600.5838a Claim based on medical malpractice; accrual; definitions; commencement of action; burden of proof; applicability of subsection (2); limitations.

Sec. 5838a.

    (1) For purposes of this act, a claim based on the medical malpractice of a person or entity who is or who holds himself or herself out to be a licensed health care professional, licensed health facility or agency, or an employee or agent of a licensed health facility or agency who is engaging in or otherwise assisting in medical care and treatment, whether or not the licensed health care professional, licensed health facility or agency, or their employee or agent is engaged in the practice of the health profession in a sole proprietorship, partnership, professional corporation, or other business entity, accrues at the time of the act or omission that is the basis for the claim of medical malpractice, regardless of the time the plaintiff discovers or otherwise has knowledge of the claim. As used in this subsection:

    (a) "Licensed health facility or agency" means a health facility or agency licensed under article 17 of the public health code, Act No. 368 of the Public Acts of 1978, being sections 333.20101 to 333.22260 of the Michigan Compiled Laws.

    (b) "Licensed health care professional" means an individual licensed or registered under article 15 of the public health code, Act No. 368 of the Public Acts of 1978, being sections 333.16101 to 333.18838 of the Michigan Compiled Laws, and engaged in the practice of his or her health profession in a sole proprietorship, partnership, professional corporation, or other business entity. However, licensed health care professional does not include a sanitarian or a veterinarian.

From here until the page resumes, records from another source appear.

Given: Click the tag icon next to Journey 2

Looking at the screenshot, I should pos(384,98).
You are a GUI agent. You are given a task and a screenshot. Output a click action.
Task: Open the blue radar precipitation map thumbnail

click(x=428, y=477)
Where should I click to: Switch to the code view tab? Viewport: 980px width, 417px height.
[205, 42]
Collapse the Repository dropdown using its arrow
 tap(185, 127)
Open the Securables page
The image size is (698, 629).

    (2) Except as otherwise provided in this subsection, an action involving a claim based on medical malpractice may be commenced at any time within the applicable period prescribed in section 5805 or sections 5851 to 5856, or within 6 months after the plaintiff discovers or should have discovered the existence of the claim, whichever is later. However, except as otherwise provided in section 5851(7) or (8), the claim shall not be commenced later than 6 years after the date of the act or omission that is the basis for the claim. The burden of proving that the plaintiff, as a result of physical discomfort, appearance, condition, or otherwise, neither discovered nor should have discovered the existence of the claim at least 6 months before the expiration of the period otherwise applicable to the claim is on the plaintiff. A medical malpractice action that is not commenced within the time prescribed by this subsection is barred. This subsection does not apply, and the plaintiff is subject to the period of limitations set forth in subsection (3), under 1 of the following circumstances:

    (a) If discovery of the existence of the claim was prevented by the fraudulent conduct of the health care professional against whom the claim is made or a named employee or agent of the health professional against whom the claim is made, or of the health facility against whom the claim is made or a named employee or agent of a health facility against whom the claim is made.

    (b) There has been permanent loss of or damage to a reproductive organ resulting in the inability to procreate.

    (3) An action involving a claim based on medical malpractice under circumstances described in subsection (2)(a) or (b) may be commenced at any time within the applicable period prescribed in section 5805 or sections 5851 to 5856, or within 6 months after the plaintiff discovers or should have discovered the existence of the claim, whichever is later. The burden of proving that the plaintiff, as a result of physical discomfort, appearance, condition or otherwise, neither discovered nor should have discovered the existence of the claim at least 6 months before the expiration of the period otherwise applicable to the claim is on the plaintiff. A medical malpractice action that is not commenced within the time prescribed by this subsection is barred.

History: Add. 1986, Act 178, Eff. Oct. 1, 1986 ;-- Am. 1993, Act 78, Eff. Apr. 1, 1994

Compiler's Notes:

    Section 3 of Act 178 of 1986 provides:

    “(1) Sections 2925b, 5805, 5838, and 5851 of Act No. 236 of the Public Acts of 1961, as amended by this amendatory act, shall not apply to causes of action arising before October 1, 1986.

    “(2) Sections 1483, 5838a, and 6304 of Act No. 236 of the Public Acts of 1961, as added by this amendatory act, shall apply to causes of action arising on or after October 1, 1986.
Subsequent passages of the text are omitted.